Radiant heat comes from a direct source. In a wood-fired oven, radiant heat can come from two direct sources - the fire and the heat that's stored in the pizza oven walls and hearth. Radiant heat is very even and will cook food from all directions. The special shape of your Chicago Brick Oven reduces all cold spots and ensures that the stored radiant heat is used efficiently. By slowly building the Oven's stored heat, you'll be able to take advantage of the radiant heat for longer periods of time. You'll also be able to use radiant heat by leaving a fire or hot coals in the oven. Use this method of cooking if you want high heat and short cooking time, especially for pizzas.
Convection is heated air circulating in an oven.
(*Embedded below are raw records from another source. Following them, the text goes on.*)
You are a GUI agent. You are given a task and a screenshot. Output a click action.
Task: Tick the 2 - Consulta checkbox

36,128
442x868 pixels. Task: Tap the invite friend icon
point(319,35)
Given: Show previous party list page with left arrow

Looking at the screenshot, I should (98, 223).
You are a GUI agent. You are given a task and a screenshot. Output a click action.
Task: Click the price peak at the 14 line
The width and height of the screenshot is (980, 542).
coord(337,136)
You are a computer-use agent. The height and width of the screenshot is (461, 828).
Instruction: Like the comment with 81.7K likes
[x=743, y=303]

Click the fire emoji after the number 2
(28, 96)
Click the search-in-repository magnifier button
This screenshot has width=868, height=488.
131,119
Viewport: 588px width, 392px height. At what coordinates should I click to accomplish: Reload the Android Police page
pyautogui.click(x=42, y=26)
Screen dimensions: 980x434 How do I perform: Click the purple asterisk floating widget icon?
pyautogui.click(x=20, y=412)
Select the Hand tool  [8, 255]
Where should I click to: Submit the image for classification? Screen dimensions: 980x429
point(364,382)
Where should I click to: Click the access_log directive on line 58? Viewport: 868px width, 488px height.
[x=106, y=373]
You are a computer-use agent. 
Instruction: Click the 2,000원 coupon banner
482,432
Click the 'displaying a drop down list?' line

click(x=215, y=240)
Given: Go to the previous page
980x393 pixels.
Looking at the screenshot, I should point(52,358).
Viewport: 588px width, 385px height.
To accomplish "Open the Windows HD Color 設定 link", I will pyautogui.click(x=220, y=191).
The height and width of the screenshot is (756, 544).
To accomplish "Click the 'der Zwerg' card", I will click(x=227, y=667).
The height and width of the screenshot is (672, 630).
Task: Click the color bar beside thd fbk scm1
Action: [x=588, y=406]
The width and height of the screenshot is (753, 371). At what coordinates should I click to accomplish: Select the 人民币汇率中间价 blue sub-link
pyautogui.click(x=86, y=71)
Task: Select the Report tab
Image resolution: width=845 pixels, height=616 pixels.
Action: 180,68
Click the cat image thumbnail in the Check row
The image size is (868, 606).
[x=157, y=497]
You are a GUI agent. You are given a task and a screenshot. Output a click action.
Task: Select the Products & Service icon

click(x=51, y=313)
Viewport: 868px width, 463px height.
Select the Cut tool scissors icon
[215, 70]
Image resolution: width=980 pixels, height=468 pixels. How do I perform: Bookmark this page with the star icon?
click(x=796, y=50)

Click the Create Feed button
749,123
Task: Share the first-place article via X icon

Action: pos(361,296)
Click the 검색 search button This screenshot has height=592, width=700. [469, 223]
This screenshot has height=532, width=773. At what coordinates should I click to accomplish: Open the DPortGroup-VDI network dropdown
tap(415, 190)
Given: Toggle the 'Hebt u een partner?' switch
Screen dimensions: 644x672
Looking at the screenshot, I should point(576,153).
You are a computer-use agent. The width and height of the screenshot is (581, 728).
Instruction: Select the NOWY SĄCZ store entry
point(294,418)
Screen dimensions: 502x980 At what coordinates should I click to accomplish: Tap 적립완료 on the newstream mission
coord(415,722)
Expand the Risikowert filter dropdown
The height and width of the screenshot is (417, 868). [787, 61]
Cool air is drawn into the oven through the access hole (when the exterior door is closed) or the oven opening (when the door is open). As the cool air is drawn into the oven, it's rapidly heated by the fire and the stored heat in the oven. This heated air passes over the food evenly. As the air continues to heat, it passes to the back of the oven and rises. The heated air now again passes over the food on the way out of the oven flue. This draw causes a steady flow of heat to pass over the food, causing convection. You can also take advantage of convection with closed-door cooking. For example, when you add cool dough to the hot oven, convection will take place through the moisture in the dough. As the hot air comes in contact with the dough, the heat is transferred. The air comes off the dough cooler and then is heated again by the oven.
The third method of cooking in your Chicago Brick wood-fired oven is through conduction. Conduction occurs when a cooler object comes in contact with a warmer object and heat is transferred. The amount of conduction that takes place depends on two things - the temperature difference between the two items and the material (if any) that's between them. For example, you may want to sear a steak by placing a cast iron grill in a very hot oven. Make sure any cooking device you put into your Oven is at 75°F or above to avoid thermal shock to the hearth. Once the grill is at temperature, you'll place room-temperature steaks on the grill. This contact will cause conduction to take place and sear the steaks. Another example of conduction is putting a pizza directly on the oven's heated hearth. The heat transferred from the hearth to the pizza will cause an excellent crust to form.